WASHINGTON (CNS) — The causes of what Pope Francis has called the “globalization of indifference” are numerous: material prosperity that leads people to be unaware of the suffering around them, selfishness that causes people to ignore those in need, or a sense of hopelessness that paralyzes action.

But an ambassador, a humanitarian worker and an advocate for the poor, each a speaker at the March 23 dialogue at Georgetown University in Washington, believe humanity can overcome callousness by seeing each person as a brother or sister in Christ.

Titled “Global Indifference, Solidarity and Development,” the dialogue was organized by the Initiative on Catholic Social Thought and Public Life at Georgetown.


Quoting Blessed Teresa of Kolkata, speaker Michele Broemmelsiek noted, “If we have no peace, it is because we have forgotten that we belong to each other.”

Broemmelsiek, the vice president of overseas operations at Catholic Relief Services, said that to truly love a person in need, what is done for them should not be temporary help, but something that “hopefully transform lives.” After the devastating 2013 typhoon in the Philippines, for example, CRS has helped rebuild homes by using shelter engineers to show people how to build sturdier structures. The CRS homes are the ones that withstood the typhoon that came a year later, said Broemmelsiek.

The CRS houses are “very simple, but they have style,” said another panelist, the Rev. David Beckmann, after watching a video of the group’s rebuilding efforts.

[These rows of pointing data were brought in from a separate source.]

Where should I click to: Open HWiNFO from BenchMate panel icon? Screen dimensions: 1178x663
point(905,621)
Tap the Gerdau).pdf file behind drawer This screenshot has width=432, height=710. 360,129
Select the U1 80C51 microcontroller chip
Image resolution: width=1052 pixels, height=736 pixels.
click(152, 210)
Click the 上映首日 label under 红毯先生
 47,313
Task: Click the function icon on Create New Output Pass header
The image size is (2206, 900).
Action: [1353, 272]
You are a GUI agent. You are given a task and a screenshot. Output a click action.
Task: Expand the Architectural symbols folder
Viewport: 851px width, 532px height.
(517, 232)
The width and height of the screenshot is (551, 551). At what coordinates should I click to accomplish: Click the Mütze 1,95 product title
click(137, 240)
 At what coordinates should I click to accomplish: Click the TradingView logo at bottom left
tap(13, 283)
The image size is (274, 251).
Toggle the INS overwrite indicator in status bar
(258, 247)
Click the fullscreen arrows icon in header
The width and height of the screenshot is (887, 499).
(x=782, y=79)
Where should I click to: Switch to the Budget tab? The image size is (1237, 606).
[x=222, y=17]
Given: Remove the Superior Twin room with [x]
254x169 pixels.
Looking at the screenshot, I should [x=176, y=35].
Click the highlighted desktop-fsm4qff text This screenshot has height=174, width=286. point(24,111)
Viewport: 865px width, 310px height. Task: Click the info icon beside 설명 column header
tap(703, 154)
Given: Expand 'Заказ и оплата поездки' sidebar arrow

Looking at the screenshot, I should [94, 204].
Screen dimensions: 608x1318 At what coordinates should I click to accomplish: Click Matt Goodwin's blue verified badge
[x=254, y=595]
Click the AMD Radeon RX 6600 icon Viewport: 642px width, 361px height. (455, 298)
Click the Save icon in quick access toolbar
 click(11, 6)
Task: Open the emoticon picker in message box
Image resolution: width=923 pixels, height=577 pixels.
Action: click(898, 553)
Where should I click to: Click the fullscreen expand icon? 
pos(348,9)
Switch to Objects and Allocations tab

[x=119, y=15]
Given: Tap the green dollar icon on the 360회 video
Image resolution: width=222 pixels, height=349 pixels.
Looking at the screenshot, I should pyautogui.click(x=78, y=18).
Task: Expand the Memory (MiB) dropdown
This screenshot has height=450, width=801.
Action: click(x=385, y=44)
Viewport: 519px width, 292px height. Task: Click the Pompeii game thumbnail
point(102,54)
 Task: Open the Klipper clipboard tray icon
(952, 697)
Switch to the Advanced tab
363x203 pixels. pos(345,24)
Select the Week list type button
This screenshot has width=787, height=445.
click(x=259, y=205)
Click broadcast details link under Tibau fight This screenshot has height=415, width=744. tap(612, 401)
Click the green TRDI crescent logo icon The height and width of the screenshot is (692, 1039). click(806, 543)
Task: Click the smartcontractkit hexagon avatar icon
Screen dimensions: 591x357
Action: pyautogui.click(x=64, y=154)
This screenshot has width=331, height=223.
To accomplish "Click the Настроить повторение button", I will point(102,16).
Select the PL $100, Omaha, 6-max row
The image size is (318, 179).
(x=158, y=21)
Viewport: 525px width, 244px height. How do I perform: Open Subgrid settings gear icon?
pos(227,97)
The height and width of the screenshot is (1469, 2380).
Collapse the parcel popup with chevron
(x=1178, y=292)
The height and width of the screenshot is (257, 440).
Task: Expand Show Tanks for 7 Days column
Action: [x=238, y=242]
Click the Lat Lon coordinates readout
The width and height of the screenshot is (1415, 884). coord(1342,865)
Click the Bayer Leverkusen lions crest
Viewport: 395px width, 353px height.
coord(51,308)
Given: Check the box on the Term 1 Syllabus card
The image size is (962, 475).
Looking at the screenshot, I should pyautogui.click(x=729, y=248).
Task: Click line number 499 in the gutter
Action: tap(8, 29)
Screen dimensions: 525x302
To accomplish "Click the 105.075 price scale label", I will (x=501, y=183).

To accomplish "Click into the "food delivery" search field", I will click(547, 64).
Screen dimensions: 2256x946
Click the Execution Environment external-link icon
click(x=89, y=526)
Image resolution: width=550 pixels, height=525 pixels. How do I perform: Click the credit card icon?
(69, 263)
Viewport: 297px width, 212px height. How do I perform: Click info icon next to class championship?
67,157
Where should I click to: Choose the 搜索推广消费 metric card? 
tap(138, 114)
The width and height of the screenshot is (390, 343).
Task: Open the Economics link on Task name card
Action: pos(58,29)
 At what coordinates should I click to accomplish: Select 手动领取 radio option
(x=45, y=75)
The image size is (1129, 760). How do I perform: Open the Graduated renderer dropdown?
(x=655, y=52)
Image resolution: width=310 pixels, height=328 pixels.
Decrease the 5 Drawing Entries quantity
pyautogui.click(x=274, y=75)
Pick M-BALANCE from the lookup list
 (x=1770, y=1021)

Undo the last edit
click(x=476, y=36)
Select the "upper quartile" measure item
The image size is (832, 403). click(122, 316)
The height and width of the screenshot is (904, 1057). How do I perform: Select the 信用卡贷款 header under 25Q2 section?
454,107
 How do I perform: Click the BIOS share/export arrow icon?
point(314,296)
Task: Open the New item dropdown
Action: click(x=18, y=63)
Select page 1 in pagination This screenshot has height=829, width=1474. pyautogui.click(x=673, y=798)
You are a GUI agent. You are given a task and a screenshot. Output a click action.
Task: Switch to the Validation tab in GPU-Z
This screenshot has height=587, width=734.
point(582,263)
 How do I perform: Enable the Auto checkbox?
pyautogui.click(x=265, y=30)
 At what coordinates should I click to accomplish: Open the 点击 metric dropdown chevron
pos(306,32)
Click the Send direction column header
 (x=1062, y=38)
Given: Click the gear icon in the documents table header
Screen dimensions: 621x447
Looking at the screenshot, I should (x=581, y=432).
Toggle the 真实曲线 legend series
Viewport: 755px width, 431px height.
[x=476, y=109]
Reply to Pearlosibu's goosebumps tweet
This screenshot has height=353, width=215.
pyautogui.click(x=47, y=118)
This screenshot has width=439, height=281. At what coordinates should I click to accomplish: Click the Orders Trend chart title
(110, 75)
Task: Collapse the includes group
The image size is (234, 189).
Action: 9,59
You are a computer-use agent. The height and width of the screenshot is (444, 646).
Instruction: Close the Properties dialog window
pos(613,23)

“That is preaching the Gospel to those people. It’s not just putting up a cheap house that they can live in, but it’s treating that house as their home, as someplace (where) a person who God loves would live,” he said.

Rev. Beckmann is a Lutheran pastor and the president of Bread for the World, which organizes “Catholics and all stripes of Protestants to lobby Congress and the president for changes for hungry and poor people in our country, (and) all over the world,” he said.

He sees that defeatism can cause people to believe that poverty is inevitable. However, since 1990, the number of people in the world who are in extreme poverty has been cut in half, he said. “This is an issue on which there is huge hope for transformation,” Rev. Beckmann said.

Knowing his heart for the poor, Rev. Beckmann hopes that the pope’s journey to America this September will “help us stir up a Gospel-grounded movement to end hunger and poverty. I pray that Pope Francis’s visit will be a turning point for the world and for our own nation, maybe change a bit how our nation relates to people in need,” he said.

The globalization of the economy, which has created so much wealth in the world, has also helped to create the globalization of indifference, said Archbishop Bernardito Auza, the permanent observer of the Holy See to the United Nations and the Organization of American States.

“The system works, it is the greatest generator of wealth, but it doesn’t remove the fact that this system is also generating much inequality,” he said.

As he does in his work, he urged Catholics to fight against all structures and institutions that leave behind members of the human family. He quoted the words of Pope Francis, noting, “When we are healthy and comfortable, we forget about others, something that the Father never does.”

Transforming lives of the poor in the world is not a simple mission, acknowledged Broemmelsiek. But even in countries full of turmoil, she knows from experience that the “reality of the world is full of these incredible points of light, even in the darkest places that you can imagine,” which should bring people the courage to act, she said.

Though the problem may be global, fighting indifference begins at an individual level, she said. “Maybe we really can’t solve the world’s problems by packaging rice and shipping it all over the world, but perhaps the experience of the engagement in that moment, of doing an act of goodness opens you to that broader discussion about what is happening,” she said.

Near the end of the discussion, Georgetown senior Kendra Layton spoke of her trip to a resting place for migrants at the U.S.-Mexico border and to a Catholic school in Bangladesh for children of the slums, both alternative break programs through the school that focus on issues of social justice.

She believes that overcoming indifference means being present at the margins and doing what one can, like the hummingbird from a comforting fable she once heard.

In the midst of forest fire, the hummingbird carried drops of water from a stream to try to quench the flames. When asked by the other forest creatures what she was doing, she replied simply, “I’m doing what I can.”

Humanity should battle against the institutions and ideologies that contribute to poverty and inequality, said Layton, “but in the meantime we must all be hummingbirds, recognizing what (the Rev.) Martin Luther King Jr. called the ‘network of mutuality’ or that what St. Paul said: ‘If one suffers, we all suffer.'”


Di Mauro is on the staff of the Catholic Standard, newspaper of the Archdiocese of Washington.